Eso no debería impedir que los países del Sur global intenten presionar a Estados Unidos para que renueve la casa que construyó. Pueden desempeñar un papel constructivo para alentar a los Estados Unidos a defender mejor el orden basado en reglas. Se apresuran a condenar a Washington por su hipocresía, pero no hacen nada para persuadir a Estados Unidos de que se adhiera mejor a las reglas que definen el propio orden liderado por Estados Unidos. En su lugar, deberían utilizar un método común en Washington para cambiar opiniones y facilitar la legislación: el cabildeo.

Los estadounidenses, y especialmente los legisladores republicanos, tienden a disgustarse con la intromisión de los extranjeros en sus asuntos. Pero muchos países han comenzado a llevar sus casos a Washington para dar forma a las relaciones bilaterales. China, India, los estados del Golfo y los países europeos más grandes contratan bufetes de abogados de cabildeo caros y de gran reputación para promover sus intereses en el Congreso. Canadá lo ha hecho a gran escala, en todo, desde productos lácteos hasta madera, pesca y regulaciones fronterizas. En 1993, México presionó intensa y exitosamente a los legisladores estadounidenses para lograr la aprobación del Tratado de Libre Comercio de América del Norte. En principio, tales prácticas podrían extenderse a persuadir a los Estados Unidos para que ratifiquen los acuerdos internacionales. Los países que no están alineados con China, como Brasil, India, México, Nigeria y Sudáfrica, podrían tomar la delantera en este esfuerzo, esforzándose por convencer a los legisladores estadounidenses de que deberían ayudar a completar, en lugar de deshacer, el orden basado en reglas. Tales ratificaciones ganarían a Washington una gran cantidad de buena voluntad en el Sur global, y socavarían a Pekín.

No se trataría de una tarea a corto plazo; tomaría al menos una década y requeriría navegar por las complejidades de la administración Trump y las dispensas posteriores. Pero con habilidad, recursos suficientes y paciencia, ese esfuerzo podría producir resultados significativos. El Sur global debe dejar claro a Estados Unidos que la única forma en que puede capear el desafío chino (y ruso) es a través de alianzas y asociaciones que vayan más allá del Occidente tradicional. Una de las mejores maneras de construir y consolidar esos lazos es garantizar el respeto del derecho internacional.
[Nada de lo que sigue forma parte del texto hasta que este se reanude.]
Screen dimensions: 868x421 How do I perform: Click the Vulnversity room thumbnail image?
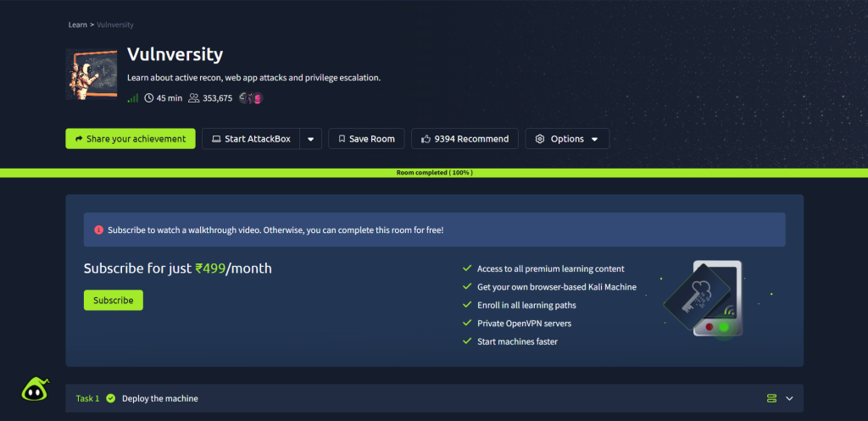[x=92, y=74]
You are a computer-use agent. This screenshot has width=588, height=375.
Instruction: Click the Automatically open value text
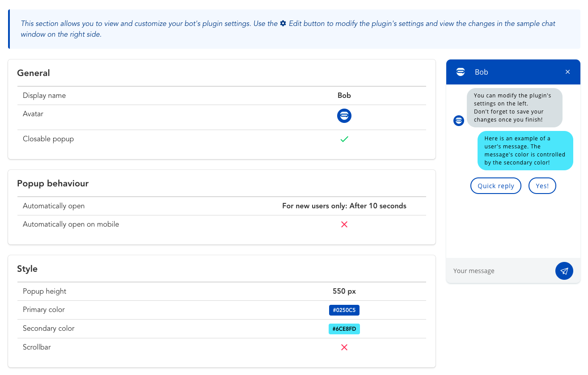click(344, 206)
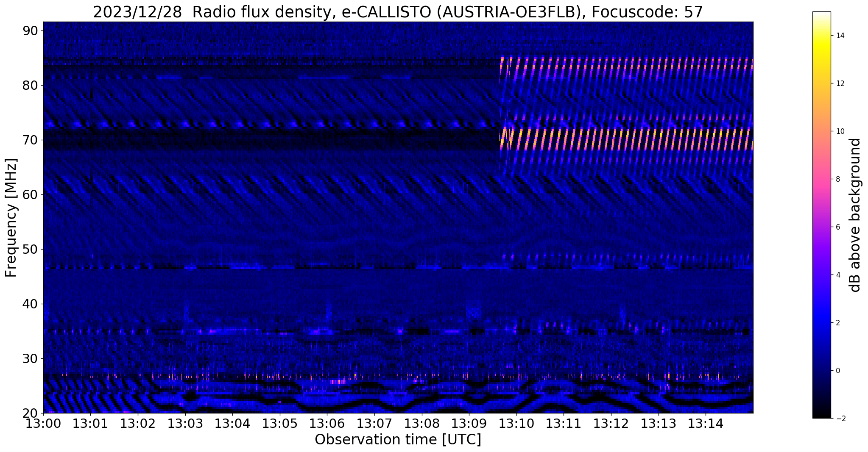This screenshot has width=868, height=452.
Task: Click the 13:02 time axis label
Action: tap(138, 424)
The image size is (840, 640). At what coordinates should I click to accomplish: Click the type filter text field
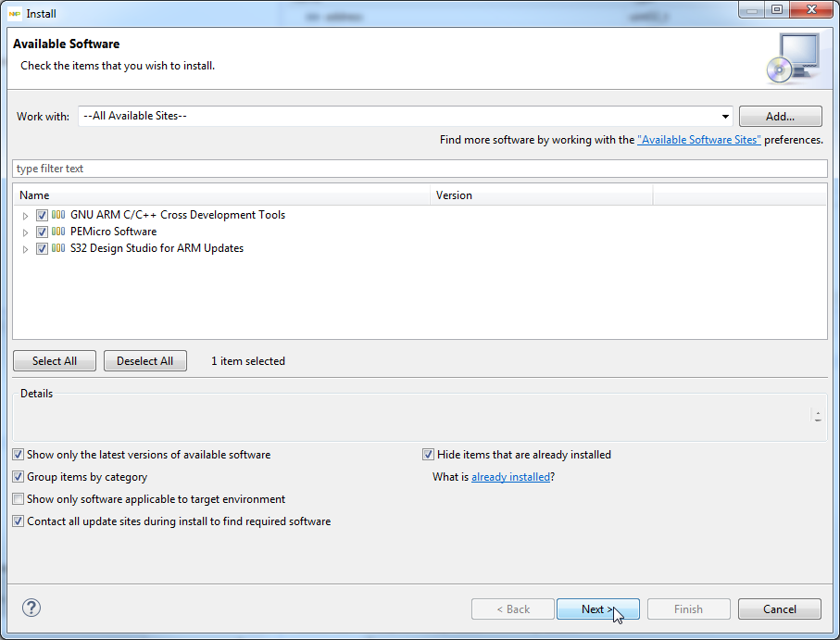pyautogui.click(x=420, y=169)
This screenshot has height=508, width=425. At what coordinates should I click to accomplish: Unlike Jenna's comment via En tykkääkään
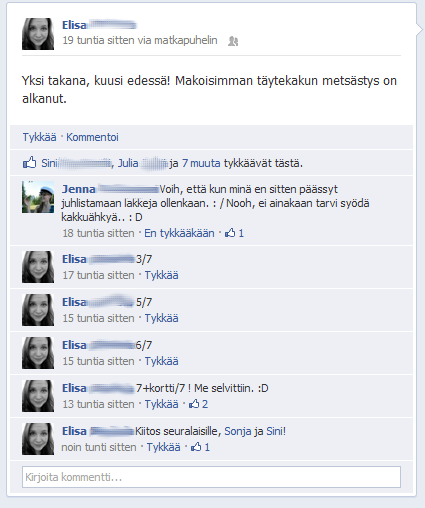pos(179,233)
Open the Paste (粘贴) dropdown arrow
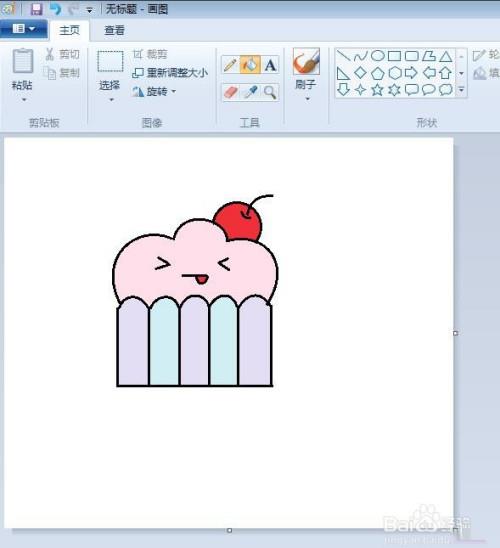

Un Sur global con una agenda más universalista y constructiva podría marcar una diferencia real. Sus países líderes, a través de su creciente tamaño, riqueza y prestigio, podrían ayudar a construir un orden mundial que no solo sea más justo, sino también más codificado, regulado y respetuoso del derecho internacional. La ley puede ser un instrumento tremendo para reducir la desigualdad dentro de los países; Del mismo modo, también puede lograr el mismo resultado entre países. Un mundo de tratados y derecho internacional será mucho mejor que uno sin ellos.